*Work to be completed:* Only the lines from the one that contains "Open Chun's profile avatar picture" through the last line of the data below should be duplicated, exactly and without pictures.

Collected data
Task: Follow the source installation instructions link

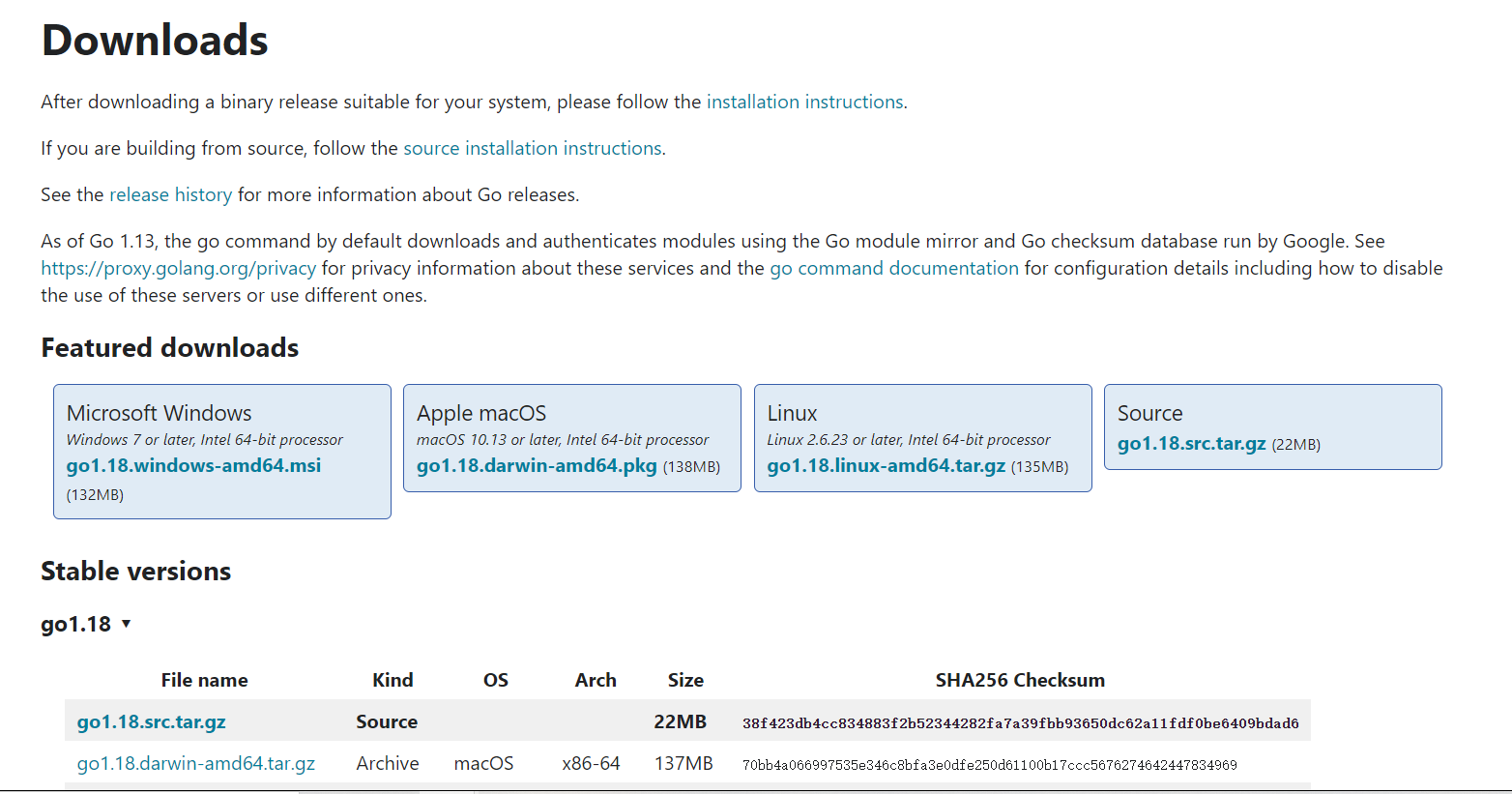Action: [x=532, y=149]
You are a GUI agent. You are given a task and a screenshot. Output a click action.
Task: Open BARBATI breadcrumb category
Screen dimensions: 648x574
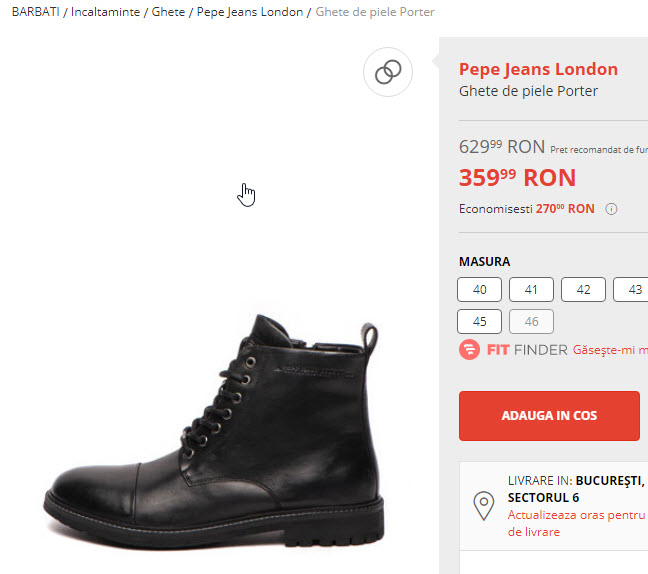[37, 12]
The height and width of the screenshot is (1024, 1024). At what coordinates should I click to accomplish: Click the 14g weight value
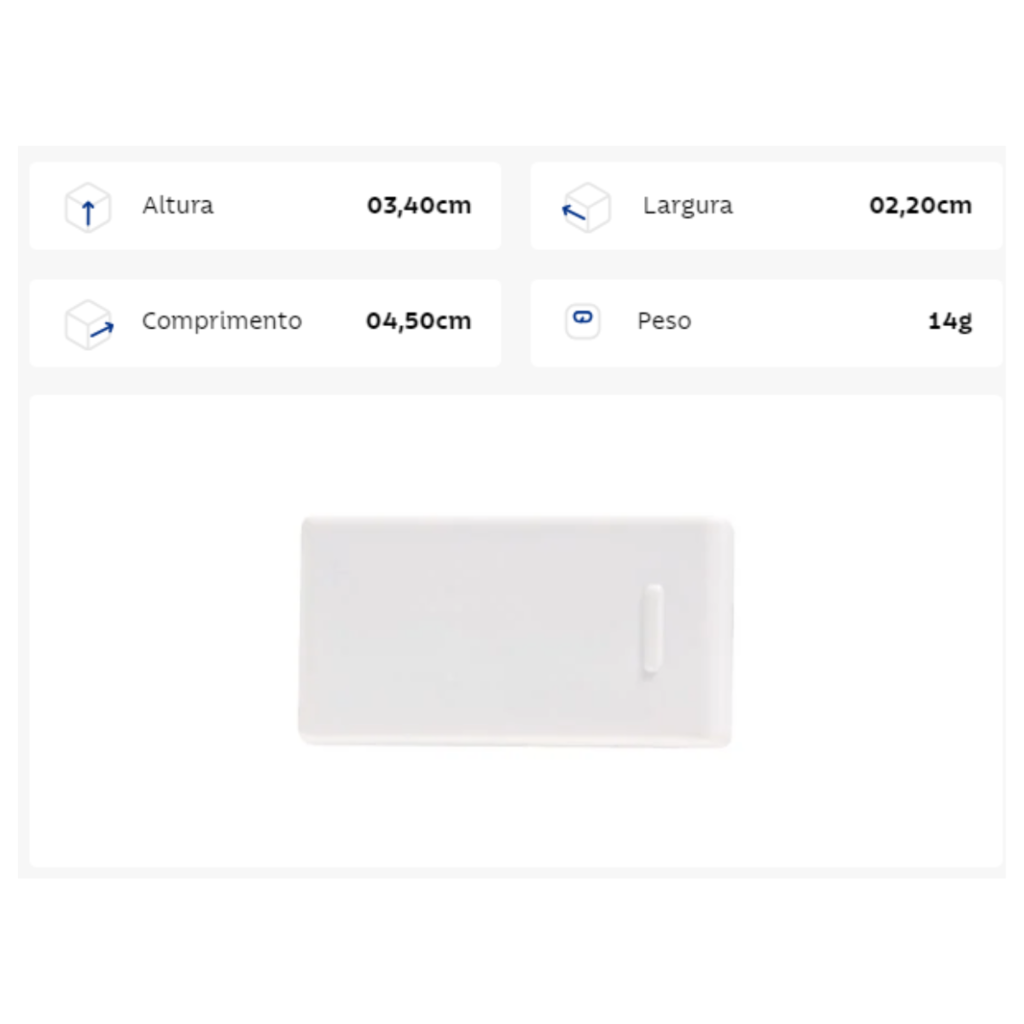tap(950, 321)
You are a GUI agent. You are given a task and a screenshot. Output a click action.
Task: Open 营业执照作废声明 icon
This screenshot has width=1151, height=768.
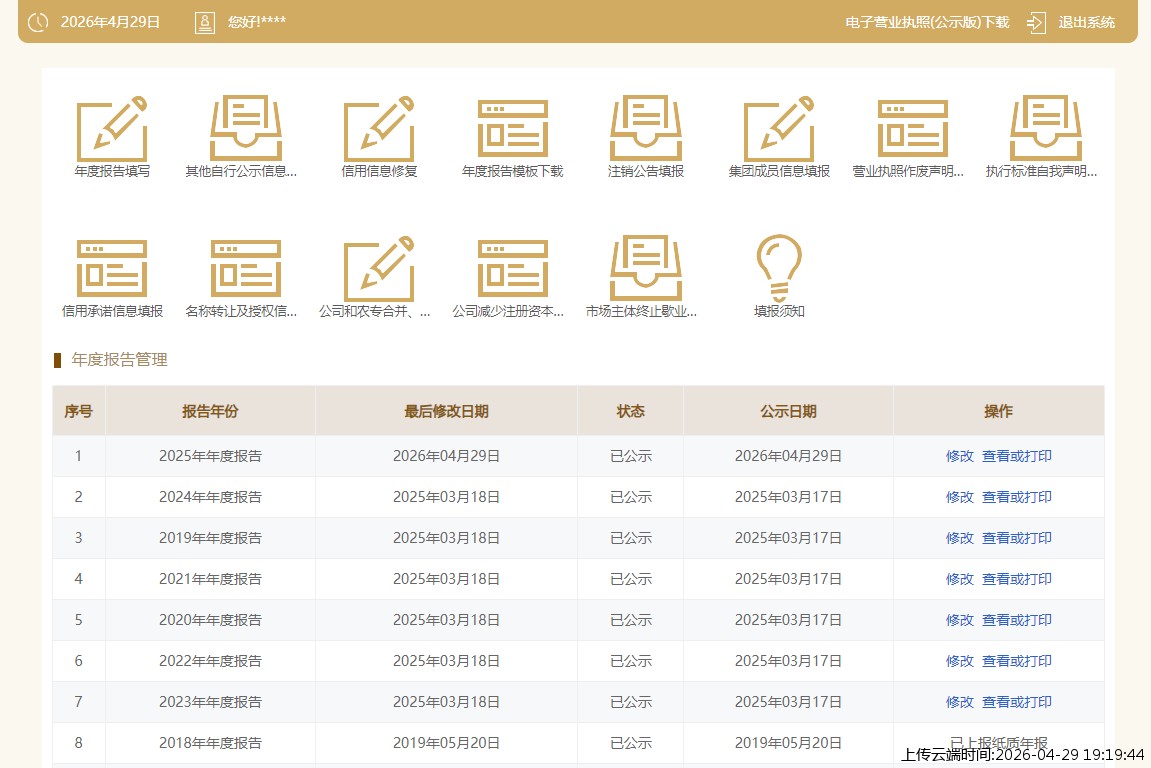point(912,129)
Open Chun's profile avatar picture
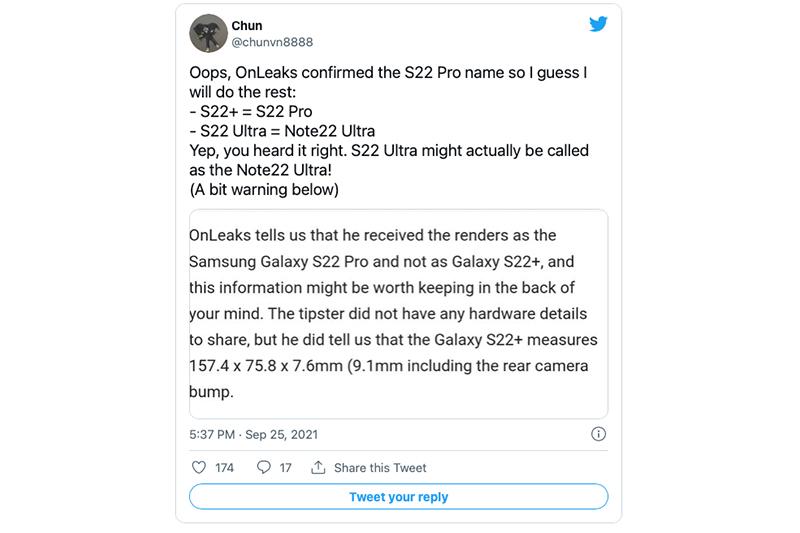 tap(207, 33)
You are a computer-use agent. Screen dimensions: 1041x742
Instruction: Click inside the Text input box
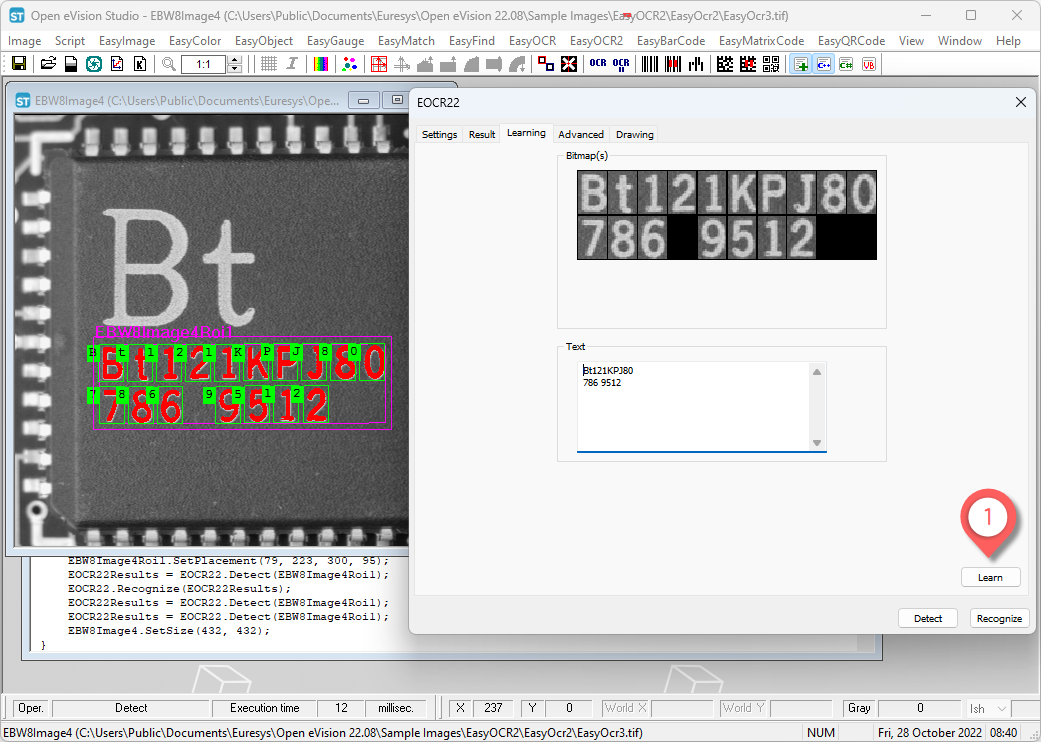coord(692,405)
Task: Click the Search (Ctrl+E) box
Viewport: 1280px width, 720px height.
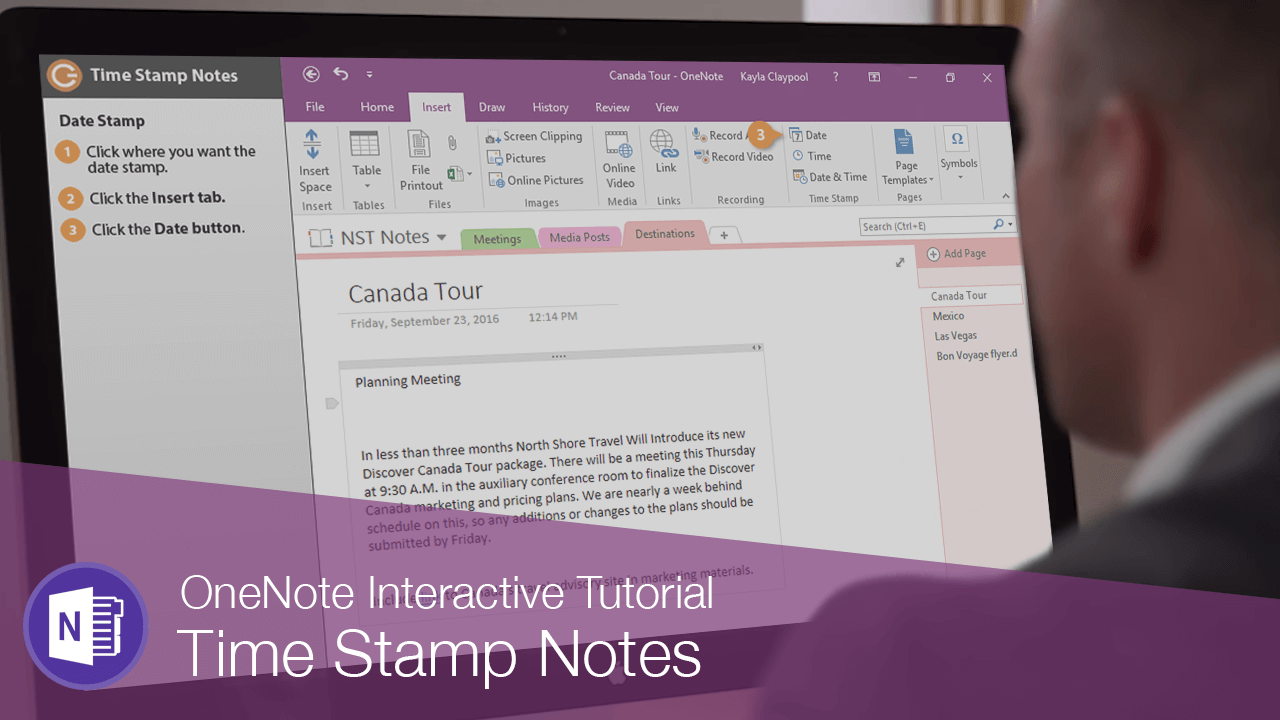Action: coord(925,226)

*Finished exercise:*
Open Chun's profile avatar picture
 tap(207, 33)
You are a computer-use agent. Screen dimensions: 1041x742
Instruction: Click inside the Text input box
coord(692,405)
Task: Click the Search (Ctrl+E) box
Viewport: 1280px width, 720px height.
Action: coord(925,226)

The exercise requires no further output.